LA PROCESIÓN
Muchos pasos de la Semana Santa española son verdaderas obras de arte. Maravillas de la escultura y de la imaginería, dignas de estar en los museos. Pero, la verdad verdadera, ayer vi un ensayo de procesión por televisión y se me cayeron al suelo los palos del sombrajo. La música que acompañaba el paso era de tipo caramillo con tambor y los esforzados forzudos que movían el trono iluminado no estaban de acuerdo en casi nada. La talla de la Dolorosa parecía perpleja y algo molesta por el movimiento salsero.
Digo aquí, que es un foro pequeño, lo que pienso: era un espectáculo anacrónico, un auténtico show celtibérico, qué cosa más cadúca y qué lejos de lo que somos ahora y de lo que queremos ser en el futuro.

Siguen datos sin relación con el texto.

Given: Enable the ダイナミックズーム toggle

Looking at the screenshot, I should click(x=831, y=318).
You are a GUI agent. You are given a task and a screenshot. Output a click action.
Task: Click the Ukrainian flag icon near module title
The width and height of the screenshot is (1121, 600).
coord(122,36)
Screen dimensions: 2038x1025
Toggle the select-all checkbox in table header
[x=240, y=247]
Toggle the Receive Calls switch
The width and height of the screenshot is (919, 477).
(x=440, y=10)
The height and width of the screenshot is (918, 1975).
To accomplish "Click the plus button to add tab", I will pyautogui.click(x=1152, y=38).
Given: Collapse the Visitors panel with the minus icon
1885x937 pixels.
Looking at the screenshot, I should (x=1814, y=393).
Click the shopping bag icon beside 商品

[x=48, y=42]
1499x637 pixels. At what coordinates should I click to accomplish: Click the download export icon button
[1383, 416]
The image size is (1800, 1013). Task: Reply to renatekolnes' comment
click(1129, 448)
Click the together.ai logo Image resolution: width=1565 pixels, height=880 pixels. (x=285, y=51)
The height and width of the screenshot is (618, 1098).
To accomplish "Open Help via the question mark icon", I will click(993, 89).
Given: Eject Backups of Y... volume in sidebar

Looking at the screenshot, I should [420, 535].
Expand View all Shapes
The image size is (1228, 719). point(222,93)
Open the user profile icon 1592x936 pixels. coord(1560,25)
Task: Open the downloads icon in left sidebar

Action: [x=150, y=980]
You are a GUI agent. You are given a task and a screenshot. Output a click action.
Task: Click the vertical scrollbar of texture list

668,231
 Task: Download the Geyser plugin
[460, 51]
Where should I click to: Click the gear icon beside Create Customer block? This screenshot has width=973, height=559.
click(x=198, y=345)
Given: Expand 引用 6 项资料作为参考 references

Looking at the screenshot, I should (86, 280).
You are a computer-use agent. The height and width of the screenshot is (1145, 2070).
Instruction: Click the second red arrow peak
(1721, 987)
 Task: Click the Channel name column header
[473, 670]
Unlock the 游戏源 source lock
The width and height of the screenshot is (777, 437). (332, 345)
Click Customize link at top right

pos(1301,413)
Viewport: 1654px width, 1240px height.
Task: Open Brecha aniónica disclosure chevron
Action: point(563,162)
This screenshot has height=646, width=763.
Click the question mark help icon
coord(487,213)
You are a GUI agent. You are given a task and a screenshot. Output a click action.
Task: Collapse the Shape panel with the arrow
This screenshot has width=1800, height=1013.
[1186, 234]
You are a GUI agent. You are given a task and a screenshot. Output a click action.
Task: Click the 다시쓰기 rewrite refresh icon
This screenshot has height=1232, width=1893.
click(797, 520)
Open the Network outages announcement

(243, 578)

Estas representaciones de la muerte de Cristo, importantes para los cristianos, se han convertido en objeto de curiosidad turística y en la manifestación de una España muy de pandereta. Sí es una cosa turística, vale, la pela es la pela, pero en caso de que sea un fenómeno religioso, la iglesia, que cuenta con todos mis respetos, debería revisar estas manifestaciones de fervor, porque se -han quedado en temas del corazón y del tomate: que si el Rosio, con la Pantoja, que si la Esperanza, con Roca y Julián Muñoz, que si el Cristo de los Gitanos con Farruquito liberado de sus caenas, todo muy carcelario y penitenciario y typical. Hay que fastidiarse.
No me malinterpreten sus eminencias, pero esto de los capuchones y de los romanos pertenece al pasado, es una simbología demodé y out, y en mi humilde opinión, se tienen que modernizar.
Los españoles nos estamos acostumbrando a salir en manifestación, política o religiosa, y yo creo que es una mala costumbre: la política en el Congreso y la religión en los templos y en lo más íntimo y personal. Digo yo.
Bueno, pues que lo paseis bien en las procesiones y que os olvidéis de la política este fin de semana. Au revoir.